The microtubules inside the xylem cell and the rosette CSCs embedded
in the plasma membrane, together cooperate to produce strong walls that
are deposited in intricate patterns taking the form of rings, spirals,
nets, and pitted patterns. But how do the microtubules know how to guide
the machinery depositing cellulose outside the cell wall? As long ago
as 1975 one specialist suggested:
It is proposed that plasmalemma [plasma membrane] located
cellulose synthase enzyme complexes are free to move in the plane of
the membrane. Their directed movement may …. generate a sliding force
which moves the entire complex through the membrane utilizing the
microtubule as a rigid guiding track and thus laying down, in the wake
of the complex, cellulose fibrils whose orientation mirrors that of the
microtubules.
How amazing is that!
Here are large molecular machines able to move
through the plasma membrane!
And even more confounding to our
imaginations is the idea of microtubules arranging themselves into
various elaborate patterns in order to guide the depositing of cellulose
outside the cell.
It is just recently that scientists from the
Netherlands and Germany have described the elaborate dance of the
microtubules which leads to the fancy xylem wall patterns.
Q: How do they do it?
A: You have probably seen dance moves involving two
steps forward, one step back, or one step forward and two steps back.

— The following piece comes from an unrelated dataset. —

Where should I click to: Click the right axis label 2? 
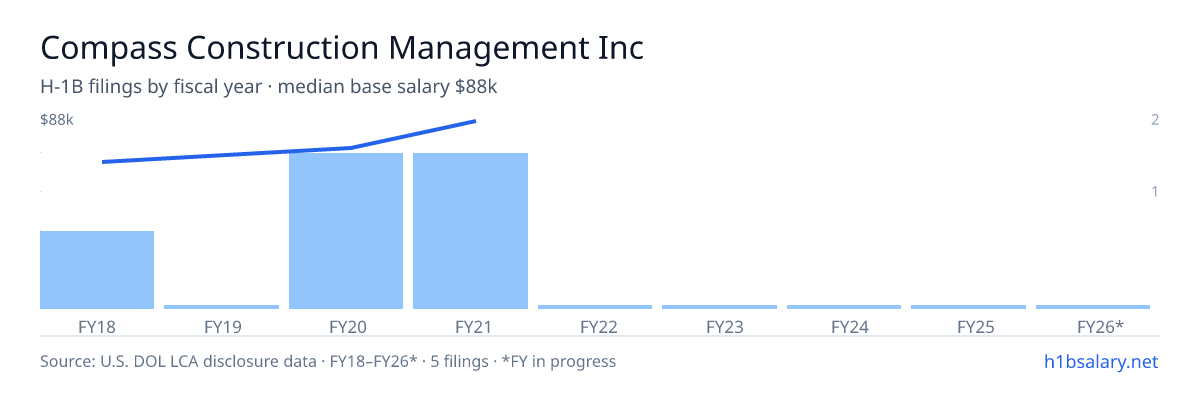click(x=1155, y=120)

Well microtubules exhibit similar patterns of motion which are no less
an art form.
Young xylem cells start out with microtubules evenly arranged in
multiple directions parallel to the surface of the plasma membrane. The
CSC are already arranged in the membrane above the microtubules and a
thin primary cellulose wall is deposited with cellulose fibrils randomly
arranged like the orientation of the microtubules below.
But
microtubules are dynamic. While the initial scene finds the
microtubules evenly dispersed and facing in multiple directions, they
end up all oriented in the same direction with gaps between bands of
microtubules. The result is that the microtubules “directionally and
spatially template the cellulose synthesis machinery during cell wall
deposition.”
This process has to be directed and coordinated. Microtubules are constantly on the move.

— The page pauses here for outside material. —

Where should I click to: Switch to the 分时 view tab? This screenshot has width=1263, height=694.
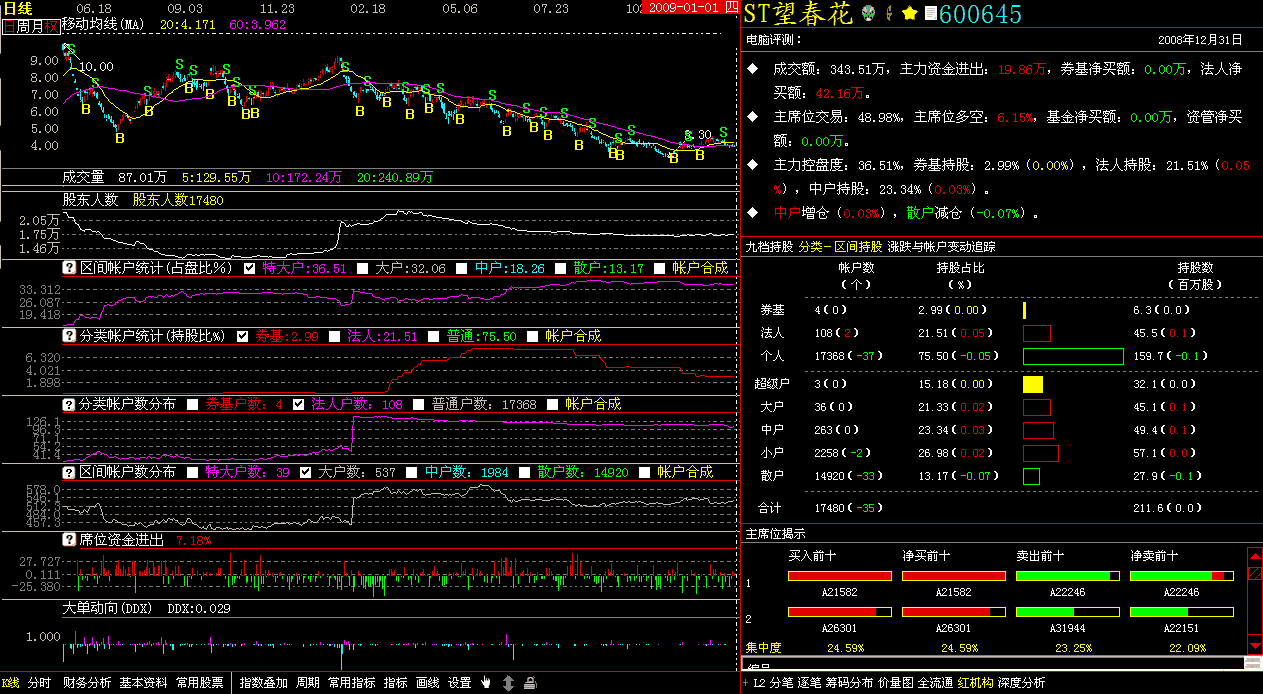(x=39, y=683)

However, this is an elaborate
progression involving “catastrophes” and “rescues”. Catastrophes
represent the occasion when forward growth of a tubule actually stops
and disintegration of the tip (depolymerization) takes place. Rescues
result in forward growth starting again.
In plants, there are signaling proteins which serve to recruit other
proteins to regulate microtubule advance or retreat. Of course, this
just puts the question of control one step farther back, what controls
the signaling proteins.
The nature of trees and their major impact on life on Earth depends upon
their ability to manufacture woody stems. The ability of plants to
funnel certain cells into the wood developing process, is as important
as are the amazing processes that lead to the appearance of wood itself."